Sergi Odası kent kültür ve sanat alanındaki etkinliklerini ilk günkü heyecanı ile sürdürmeye devam ediyor. Bir konuşmasında, “Fotoğrafçı, karikatürist, ressam, sinema, tiyatrocu, araştırmacı ve yerel tarihçilerimizin kent belleği üzerinde önemli çalışmaları var. Bu tür çalışmaları kent dışındaki festivallere taşıyıp eskiden olduğu gibi Zonguldak Sanat Günleri benzeri etkinlikler yapabiliriz. Bu etkinlikleri Almanya gibi Zonguldaklı madencilerin olduğu ülkelere de taşıyabiliriz. Yurt dışındaki sanatçılar da kentimize gelip etkinlik desteği verebilir,” diyerek Zonguldak için yapılabilecek önemli etkinliklerin olduğundan bahseder.

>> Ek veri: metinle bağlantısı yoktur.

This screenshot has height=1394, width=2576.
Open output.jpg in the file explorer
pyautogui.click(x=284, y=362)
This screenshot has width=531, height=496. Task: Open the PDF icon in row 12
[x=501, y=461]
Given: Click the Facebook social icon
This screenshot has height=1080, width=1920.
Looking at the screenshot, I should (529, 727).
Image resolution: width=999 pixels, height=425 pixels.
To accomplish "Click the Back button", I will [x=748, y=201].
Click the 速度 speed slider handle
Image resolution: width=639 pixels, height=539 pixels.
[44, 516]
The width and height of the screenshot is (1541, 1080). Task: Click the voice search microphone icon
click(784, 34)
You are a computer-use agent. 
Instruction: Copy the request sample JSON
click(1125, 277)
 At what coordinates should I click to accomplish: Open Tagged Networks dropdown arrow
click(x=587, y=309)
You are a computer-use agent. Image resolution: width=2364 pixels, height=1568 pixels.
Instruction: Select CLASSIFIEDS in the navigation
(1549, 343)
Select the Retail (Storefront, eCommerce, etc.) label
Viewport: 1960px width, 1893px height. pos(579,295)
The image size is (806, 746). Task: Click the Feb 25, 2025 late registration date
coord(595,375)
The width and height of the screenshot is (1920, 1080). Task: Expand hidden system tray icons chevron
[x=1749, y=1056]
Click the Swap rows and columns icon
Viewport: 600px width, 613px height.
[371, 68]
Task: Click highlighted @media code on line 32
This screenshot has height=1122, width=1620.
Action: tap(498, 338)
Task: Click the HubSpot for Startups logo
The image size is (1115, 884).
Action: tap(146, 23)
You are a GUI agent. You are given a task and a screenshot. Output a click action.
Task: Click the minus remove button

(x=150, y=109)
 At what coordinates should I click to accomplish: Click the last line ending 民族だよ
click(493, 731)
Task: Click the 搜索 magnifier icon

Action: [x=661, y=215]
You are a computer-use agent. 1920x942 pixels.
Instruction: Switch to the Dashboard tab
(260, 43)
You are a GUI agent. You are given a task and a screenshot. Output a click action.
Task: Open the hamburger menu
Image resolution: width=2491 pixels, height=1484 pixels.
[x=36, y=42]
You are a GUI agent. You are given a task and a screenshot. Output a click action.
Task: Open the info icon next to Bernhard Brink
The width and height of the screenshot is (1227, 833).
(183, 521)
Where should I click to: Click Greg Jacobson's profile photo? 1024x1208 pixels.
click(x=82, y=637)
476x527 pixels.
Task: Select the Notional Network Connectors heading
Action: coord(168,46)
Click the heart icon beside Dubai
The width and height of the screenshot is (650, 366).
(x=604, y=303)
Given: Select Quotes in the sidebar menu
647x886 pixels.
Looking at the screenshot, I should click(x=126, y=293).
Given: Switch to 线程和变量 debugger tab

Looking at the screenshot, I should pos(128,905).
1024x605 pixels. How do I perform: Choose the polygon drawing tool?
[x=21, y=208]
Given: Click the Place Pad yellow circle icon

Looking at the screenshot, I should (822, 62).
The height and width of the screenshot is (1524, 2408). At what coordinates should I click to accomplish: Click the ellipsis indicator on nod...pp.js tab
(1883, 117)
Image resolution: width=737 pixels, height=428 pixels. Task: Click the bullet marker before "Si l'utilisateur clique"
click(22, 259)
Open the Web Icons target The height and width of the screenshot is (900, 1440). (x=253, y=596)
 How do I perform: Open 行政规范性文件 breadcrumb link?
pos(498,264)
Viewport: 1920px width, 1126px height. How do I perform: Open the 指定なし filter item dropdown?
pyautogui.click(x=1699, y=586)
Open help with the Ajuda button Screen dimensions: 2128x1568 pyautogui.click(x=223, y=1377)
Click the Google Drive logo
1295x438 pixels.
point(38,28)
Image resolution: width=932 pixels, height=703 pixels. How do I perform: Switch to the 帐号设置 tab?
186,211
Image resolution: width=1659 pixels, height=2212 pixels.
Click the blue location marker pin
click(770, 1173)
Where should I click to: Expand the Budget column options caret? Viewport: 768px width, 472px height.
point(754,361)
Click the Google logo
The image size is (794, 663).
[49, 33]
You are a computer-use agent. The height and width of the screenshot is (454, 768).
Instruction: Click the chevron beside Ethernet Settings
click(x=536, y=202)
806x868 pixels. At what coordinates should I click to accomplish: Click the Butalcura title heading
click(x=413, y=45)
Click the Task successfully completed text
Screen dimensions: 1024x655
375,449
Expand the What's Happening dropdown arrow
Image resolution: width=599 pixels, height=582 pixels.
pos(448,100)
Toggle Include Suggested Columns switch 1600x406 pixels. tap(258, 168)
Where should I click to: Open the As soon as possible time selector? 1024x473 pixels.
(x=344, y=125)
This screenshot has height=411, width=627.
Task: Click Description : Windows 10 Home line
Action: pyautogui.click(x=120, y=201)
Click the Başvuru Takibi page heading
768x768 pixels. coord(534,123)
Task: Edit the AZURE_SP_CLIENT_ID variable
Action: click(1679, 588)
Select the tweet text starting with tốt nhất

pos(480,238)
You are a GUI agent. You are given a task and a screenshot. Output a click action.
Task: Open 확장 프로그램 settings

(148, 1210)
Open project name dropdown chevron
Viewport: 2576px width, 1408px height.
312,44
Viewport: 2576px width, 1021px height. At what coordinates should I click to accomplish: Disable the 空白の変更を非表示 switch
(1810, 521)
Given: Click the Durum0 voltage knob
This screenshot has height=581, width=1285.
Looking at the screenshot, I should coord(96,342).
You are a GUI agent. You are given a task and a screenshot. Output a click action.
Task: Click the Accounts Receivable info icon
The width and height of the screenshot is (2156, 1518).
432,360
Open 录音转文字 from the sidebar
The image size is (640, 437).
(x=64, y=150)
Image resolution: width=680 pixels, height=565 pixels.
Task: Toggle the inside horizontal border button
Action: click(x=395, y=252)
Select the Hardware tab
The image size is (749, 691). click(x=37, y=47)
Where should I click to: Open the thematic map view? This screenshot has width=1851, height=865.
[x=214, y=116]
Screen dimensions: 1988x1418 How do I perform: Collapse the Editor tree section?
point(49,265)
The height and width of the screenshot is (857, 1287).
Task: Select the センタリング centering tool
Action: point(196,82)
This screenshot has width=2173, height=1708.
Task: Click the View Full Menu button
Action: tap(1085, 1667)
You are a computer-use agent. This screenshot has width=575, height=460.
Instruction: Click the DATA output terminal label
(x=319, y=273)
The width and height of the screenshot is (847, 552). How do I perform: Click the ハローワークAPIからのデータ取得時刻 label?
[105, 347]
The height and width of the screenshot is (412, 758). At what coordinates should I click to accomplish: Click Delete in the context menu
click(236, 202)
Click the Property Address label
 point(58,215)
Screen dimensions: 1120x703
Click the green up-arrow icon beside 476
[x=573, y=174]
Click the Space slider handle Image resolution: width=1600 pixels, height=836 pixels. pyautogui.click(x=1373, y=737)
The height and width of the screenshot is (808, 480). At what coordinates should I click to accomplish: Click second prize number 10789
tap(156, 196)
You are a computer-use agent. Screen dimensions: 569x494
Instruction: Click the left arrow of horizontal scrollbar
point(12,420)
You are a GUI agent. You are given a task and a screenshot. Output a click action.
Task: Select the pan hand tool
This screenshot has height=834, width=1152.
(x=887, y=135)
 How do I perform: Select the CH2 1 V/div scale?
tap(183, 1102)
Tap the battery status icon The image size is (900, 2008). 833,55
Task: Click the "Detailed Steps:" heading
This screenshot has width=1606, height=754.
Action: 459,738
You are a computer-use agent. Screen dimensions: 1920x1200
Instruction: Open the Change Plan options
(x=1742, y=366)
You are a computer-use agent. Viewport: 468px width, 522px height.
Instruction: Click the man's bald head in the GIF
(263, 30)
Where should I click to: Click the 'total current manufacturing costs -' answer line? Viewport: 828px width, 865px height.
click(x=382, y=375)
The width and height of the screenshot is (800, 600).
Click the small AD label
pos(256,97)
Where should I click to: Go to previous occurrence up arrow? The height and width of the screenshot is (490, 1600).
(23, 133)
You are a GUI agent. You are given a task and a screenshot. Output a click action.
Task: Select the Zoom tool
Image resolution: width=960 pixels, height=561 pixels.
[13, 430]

Sergi Odası 25 yaşın verdiği direngenlikle kentin sanat yaşamına ışık saçmaya devam ediyor. Mete Arif Tokmak’ın eğitmenliğinde Karaelmas Ressamlar Topluluğu’nun çalışmaları hâlâ devam ediyor. Zonguldaklı Yazarlar Zonguldak’ı Yazanlar kitaplığı yine raflarda kent tarihini merak edenokurlarını bekliyor. Pazar günü hariç her gün, Cumhuriyet, Evrensel, Birgün gazetelerini okuyup çayınızı yudumlarken raflardaki kitapları gönül rahatlığı ile karıştırabilirsiniz. Her hafta salı günü akşamları panolarda sergilenen fotoğrafları gezip Salı Sineması’nda gösterime sunulan sanatsal filmleri keyifle izleyebilirsiniz.
1 İbrahim Akyürek’in Eserleri: ‘Hayatımız Zonguldak’- Denemeler- Kurgu Kültür Merkezi (2014), ‘Zonguldak Yazıları’-
Denemeler- Kurgu Kültür Merkezi (2014), ‘Hayatımız Fotoğraf’ Denemeler- Kurgu Kültür Merkezi (2015), ‘Hayatımız Trafik’
Cinius Yayınları (2014)
2 Zonguldak Yazıları s.9
3 Zonguldak Yazıları s.15
4 Hayatımız Fotoğraf s.175
5 Zonguldak Yazıları s.32
6 Zonguldak Yazıları s.25
7 Zonguldak Yazıları s.76
8 Hayatımız Fotoğraf s.167
9 Zonguldak Yazıları s.56
10 Hayatımız Zonguldak s.97
11 İbn-i Sina Ödülleri: 1-Mehmet Türkçelik- (2012), Doç. Mustafa Yücel- Doç.Yücel Namal (2013), Doç Kutlu Gürel -M Çetin
Sezgin (2014), Mete Arif Tokmak (2015), Ekrem Murat Zaman (2016), Erol Çatma (2017) yılında ödülü alan isimler oldu.